Pieprz to jedna z moich ulubionych przypraw. Nadaje jedzeniu subtelną nutę pikanterii, podkreśla i wyostrza smak dania. W zależności od rodzaju, będzie się nadawał do różnego rodzaju zup. Najbardziej klasyczny – czarny pieprz. Jeśli kompletujecie naprawdę minimalistyczny zestaw przypraw, postawcie właśnie na niego. Jeśli jednak macie nieco więcej miejsca, dorzućcie jeszcze pieprz kolorowy – wpłynie nie tylko na smak, ale również na wygląd potrawy. Pieprz koniecznie świeżo zmielony, będzie miał wówczas o wiele bardziej intensywny aromat.
Żółty, czerwony, brązowy. O tak, trochę kolorów nie zaszkodzi, wręcz przeciwnie! Skoro żółty to obowiązkowo kurkuma, czerwony – papryka, a jakże! Tutaj dwa rodzaje: słodka i ostra. Brązowy, czyli cynamon oraz kumin. Te dwie przyprawy nadadzą zupie orientalnego charakteru. Wymieniony zastaw przyprawy dobrze mieć w pogotowiu na początku gotowania, zwykle dodajemy podczas podsmażania cebuli lub marchewki. Podsmażone z odrobiną tłuszczu uwalniają najwięcej aromatu.
Pora na klasykę: ziele angielskie oraz liść laurowy. Te dwie przyprawy to absolutne “must add” do wszystkich wywarów z mięs i warzyw. A jako że większość zup przyrządzana jest na bazie bulionu właśnie, nie powinno ich zabraknąć w Waszym przyprawowym przyborniku.

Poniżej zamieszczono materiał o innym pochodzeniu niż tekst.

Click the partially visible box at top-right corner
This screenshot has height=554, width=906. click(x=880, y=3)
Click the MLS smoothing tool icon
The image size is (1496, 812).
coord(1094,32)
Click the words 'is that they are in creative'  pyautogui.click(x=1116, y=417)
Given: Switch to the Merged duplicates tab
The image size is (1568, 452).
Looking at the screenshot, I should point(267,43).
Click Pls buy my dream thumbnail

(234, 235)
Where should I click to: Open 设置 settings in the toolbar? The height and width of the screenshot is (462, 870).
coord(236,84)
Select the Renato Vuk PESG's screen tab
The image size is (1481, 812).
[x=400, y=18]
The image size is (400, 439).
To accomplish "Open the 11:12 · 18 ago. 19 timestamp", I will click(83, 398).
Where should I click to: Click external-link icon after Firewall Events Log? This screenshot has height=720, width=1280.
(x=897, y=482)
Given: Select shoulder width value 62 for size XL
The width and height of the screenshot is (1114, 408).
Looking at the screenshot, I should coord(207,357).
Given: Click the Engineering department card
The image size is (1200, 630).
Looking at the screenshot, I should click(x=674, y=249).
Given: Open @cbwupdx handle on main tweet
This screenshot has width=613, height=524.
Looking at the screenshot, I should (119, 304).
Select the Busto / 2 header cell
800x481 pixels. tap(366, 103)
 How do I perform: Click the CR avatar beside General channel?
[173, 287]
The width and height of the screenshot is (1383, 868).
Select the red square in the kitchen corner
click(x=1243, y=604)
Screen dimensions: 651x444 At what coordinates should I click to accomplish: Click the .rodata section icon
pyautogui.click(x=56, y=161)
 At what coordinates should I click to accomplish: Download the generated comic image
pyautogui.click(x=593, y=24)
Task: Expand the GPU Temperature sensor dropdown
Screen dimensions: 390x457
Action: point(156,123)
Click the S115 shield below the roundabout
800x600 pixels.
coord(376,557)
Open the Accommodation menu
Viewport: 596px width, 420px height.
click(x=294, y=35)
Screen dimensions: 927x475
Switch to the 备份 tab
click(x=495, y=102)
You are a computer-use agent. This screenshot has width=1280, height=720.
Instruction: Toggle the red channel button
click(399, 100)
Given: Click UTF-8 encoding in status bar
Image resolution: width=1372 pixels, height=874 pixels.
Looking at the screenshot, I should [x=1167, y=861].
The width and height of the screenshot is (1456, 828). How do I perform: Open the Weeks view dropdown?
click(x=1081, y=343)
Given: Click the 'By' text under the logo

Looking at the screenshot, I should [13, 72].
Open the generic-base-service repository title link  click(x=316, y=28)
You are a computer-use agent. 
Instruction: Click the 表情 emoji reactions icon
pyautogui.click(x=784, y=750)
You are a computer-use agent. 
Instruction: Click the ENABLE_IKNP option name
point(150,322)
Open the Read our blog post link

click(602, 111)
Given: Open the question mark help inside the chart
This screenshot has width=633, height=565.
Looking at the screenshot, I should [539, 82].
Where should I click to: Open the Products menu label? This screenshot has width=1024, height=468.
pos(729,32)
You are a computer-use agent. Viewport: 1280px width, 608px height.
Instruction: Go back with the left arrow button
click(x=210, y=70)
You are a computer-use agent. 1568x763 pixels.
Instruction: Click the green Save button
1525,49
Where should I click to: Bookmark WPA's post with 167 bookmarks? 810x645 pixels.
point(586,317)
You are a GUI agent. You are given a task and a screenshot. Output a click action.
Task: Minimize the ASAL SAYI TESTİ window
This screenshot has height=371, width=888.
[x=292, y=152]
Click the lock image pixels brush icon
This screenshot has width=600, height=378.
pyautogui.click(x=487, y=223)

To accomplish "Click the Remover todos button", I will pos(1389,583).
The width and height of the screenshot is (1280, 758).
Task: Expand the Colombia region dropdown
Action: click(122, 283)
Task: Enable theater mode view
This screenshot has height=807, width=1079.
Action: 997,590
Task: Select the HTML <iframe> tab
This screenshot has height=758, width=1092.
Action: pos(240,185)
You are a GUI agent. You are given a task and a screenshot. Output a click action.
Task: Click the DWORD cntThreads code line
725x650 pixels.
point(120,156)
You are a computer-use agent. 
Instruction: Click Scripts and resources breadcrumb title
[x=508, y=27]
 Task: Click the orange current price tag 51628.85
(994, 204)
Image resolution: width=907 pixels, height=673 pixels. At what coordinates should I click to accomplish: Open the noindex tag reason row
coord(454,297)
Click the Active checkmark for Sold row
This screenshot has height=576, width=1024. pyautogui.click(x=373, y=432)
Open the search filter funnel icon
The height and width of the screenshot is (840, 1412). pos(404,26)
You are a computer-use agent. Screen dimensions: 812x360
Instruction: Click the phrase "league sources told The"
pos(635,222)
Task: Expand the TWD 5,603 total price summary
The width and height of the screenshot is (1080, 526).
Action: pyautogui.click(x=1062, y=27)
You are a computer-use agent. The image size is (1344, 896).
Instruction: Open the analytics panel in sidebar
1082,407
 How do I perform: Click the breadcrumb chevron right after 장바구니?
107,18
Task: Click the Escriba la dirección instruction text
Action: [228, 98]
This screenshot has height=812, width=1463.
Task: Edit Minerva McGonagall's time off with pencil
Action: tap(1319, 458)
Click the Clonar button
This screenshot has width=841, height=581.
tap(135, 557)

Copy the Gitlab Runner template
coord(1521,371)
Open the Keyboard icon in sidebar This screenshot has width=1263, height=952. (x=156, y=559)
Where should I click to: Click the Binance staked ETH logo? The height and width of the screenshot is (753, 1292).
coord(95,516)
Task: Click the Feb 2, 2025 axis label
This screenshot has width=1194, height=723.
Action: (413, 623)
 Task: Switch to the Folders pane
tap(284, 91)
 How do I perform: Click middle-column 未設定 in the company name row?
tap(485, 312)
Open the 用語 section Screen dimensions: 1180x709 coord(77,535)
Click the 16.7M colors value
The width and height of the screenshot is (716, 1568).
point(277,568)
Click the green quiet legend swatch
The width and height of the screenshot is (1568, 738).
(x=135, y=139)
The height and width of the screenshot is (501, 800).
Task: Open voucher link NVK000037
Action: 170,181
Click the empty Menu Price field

Te świeże trudno niestety mieć zawsze pod ręką, szczególnie w podróży, czy w sezonie zimowym. Zaopatrzmy się zatem w odrobinę suszonych. Bazylia, rozmaryn, oregano. Dorzuciłabym jeszcze tymianek! Wystarczy, będzie w sam raz, aby wyczarować zupę pochodzącą z kuchni włoskiej lub greckiej.
Pewno zdziwicie się, że wspomniana dopiero teraz. Większości z pewnością trudno jest sobie wyobrazić gotowanie bez dodatku soli. Choć z drugiej strony, jest również sporo grono osób, które stara się ją niemal całkowicie wyeliminować ze swojej diety. Ano właśnie, z tą najbardziej pospolitą przyprawą warto uważać, gdyż jest ona zawarta w większości produktów, które kupujemy na codzień w sklepach. Nie mówię jednak, aby całkowicie z niej rezygnować. Sól podnosi bowiem walory smakowe i “wyciąga aromaty”. Nie ma nic gorszego niż nieposolony makaron w zupie. W niemalże każdym przepisie na końcu listy składników znajduje się sól, której szczypta przyda smaku. Pamiętajcie jednak, że dzięki przyprawom, o których wspomniałam powyżej będziecie wstanie wyczarować doskonałą zupę. Sól, niech nie będzie w Waszej kuchni potrawą bazową, a jedynie dodatkiem.